Task to carry out: Write every line below out again exactly, images omitted.

________________________

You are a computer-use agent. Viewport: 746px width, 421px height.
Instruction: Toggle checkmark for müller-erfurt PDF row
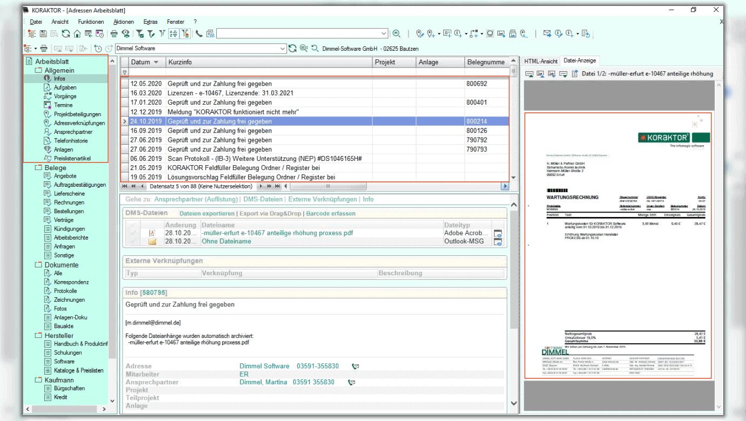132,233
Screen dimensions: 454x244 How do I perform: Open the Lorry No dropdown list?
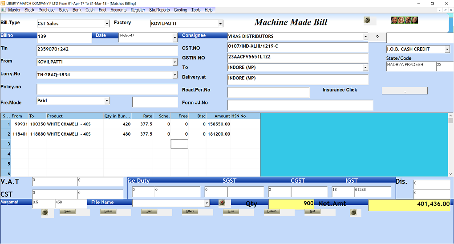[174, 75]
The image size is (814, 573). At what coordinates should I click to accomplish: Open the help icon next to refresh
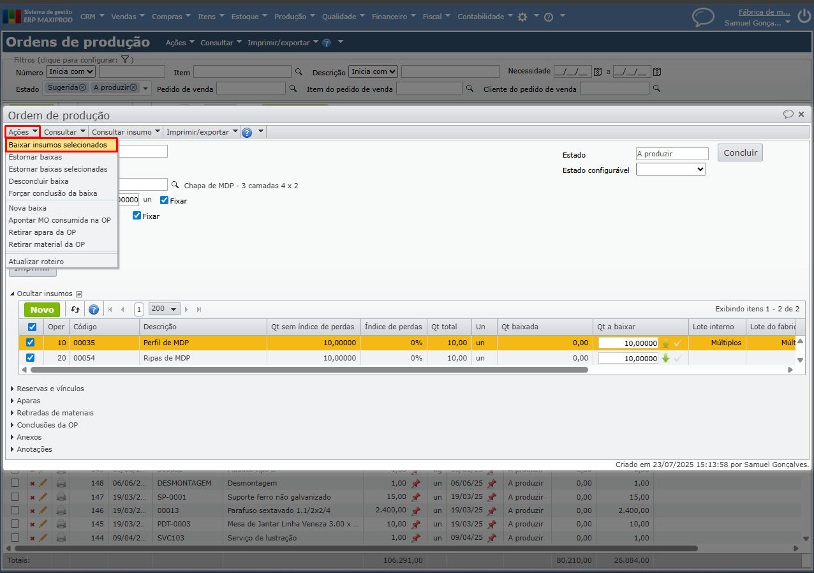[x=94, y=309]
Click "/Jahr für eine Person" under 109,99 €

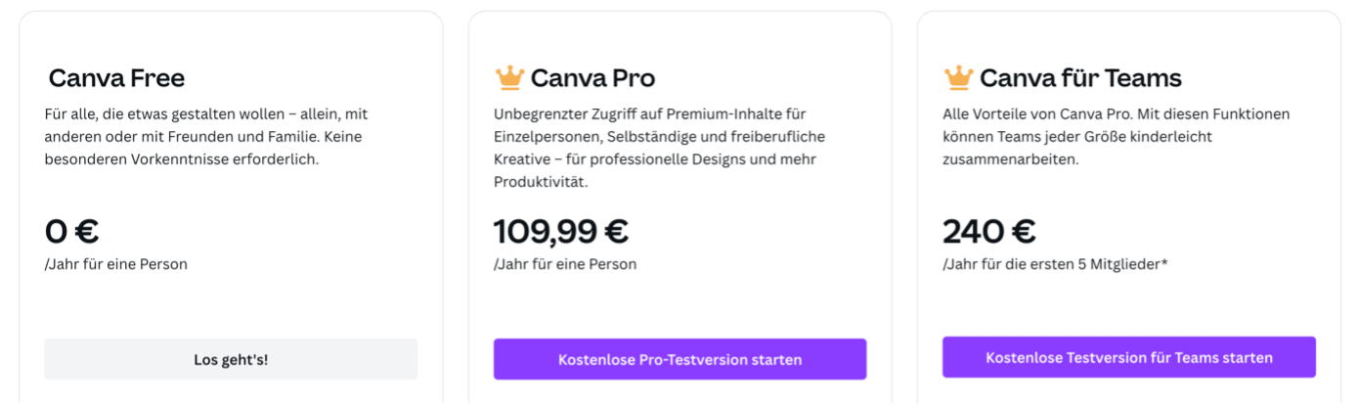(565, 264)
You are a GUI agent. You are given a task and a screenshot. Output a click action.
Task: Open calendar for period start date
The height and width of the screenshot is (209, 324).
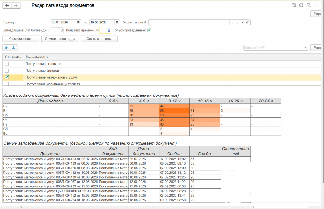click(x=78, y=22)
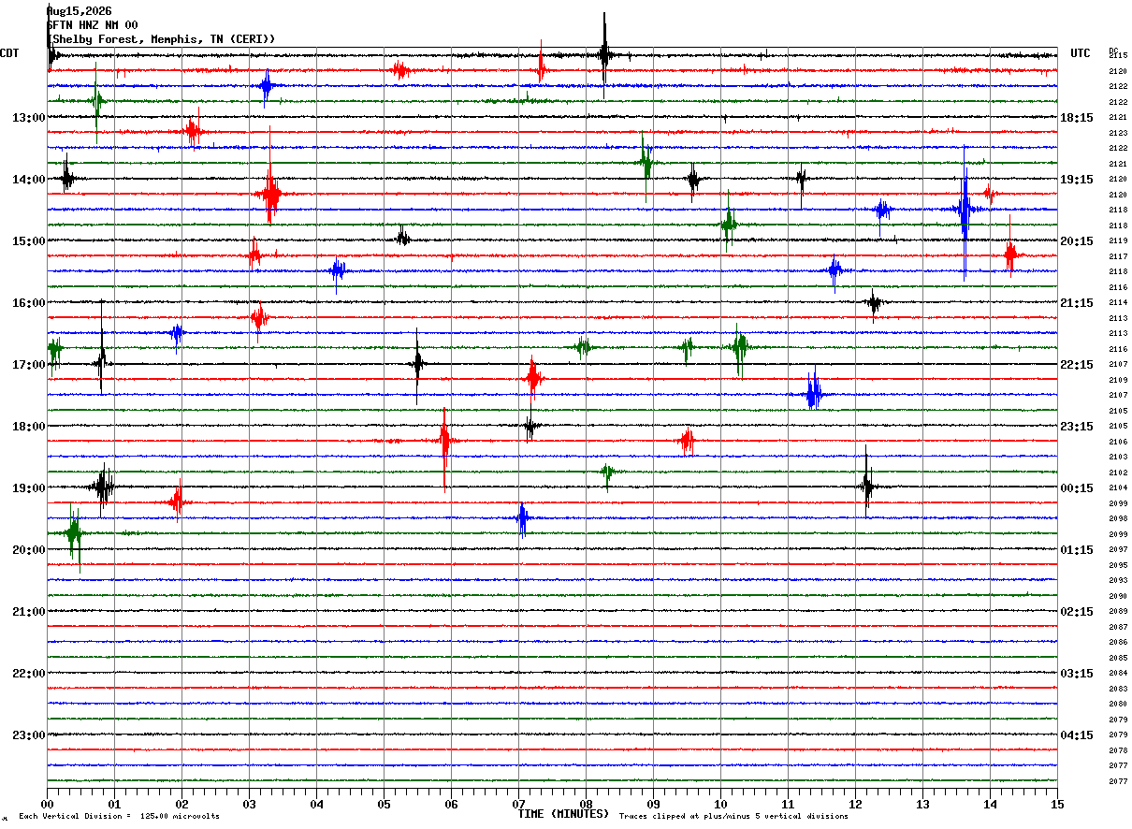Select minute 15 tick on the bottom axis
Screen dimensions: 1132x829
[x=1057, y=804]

________________________

Exercise result:
You are a computer-use agent. Viewport: 746px width, 421px height.
Instruction: Toggle checkmark for müller-erfurt PDF row
132,233
Screen dimensions: 454x244 How do I perform: Open the Lorry No dropdown list?
[174, 75]
The image size is (814, 573). At what coordinates should I click to accomplish: Open the help icon next to refresh
[x=94, y=309]
Click "/Jahr für eine Person" under 109,99 €

(565, 264)
You are a GUI agent. You are given a task and a screenshot. Output a click action.
Task: Open calendar for period start date
The height and width of the screenshot is (209, 324).
click(x=78, y=22)
Select minute 15 tick on the bottom axis
Screen dimensions: 1132x829
[x=1057, y=804]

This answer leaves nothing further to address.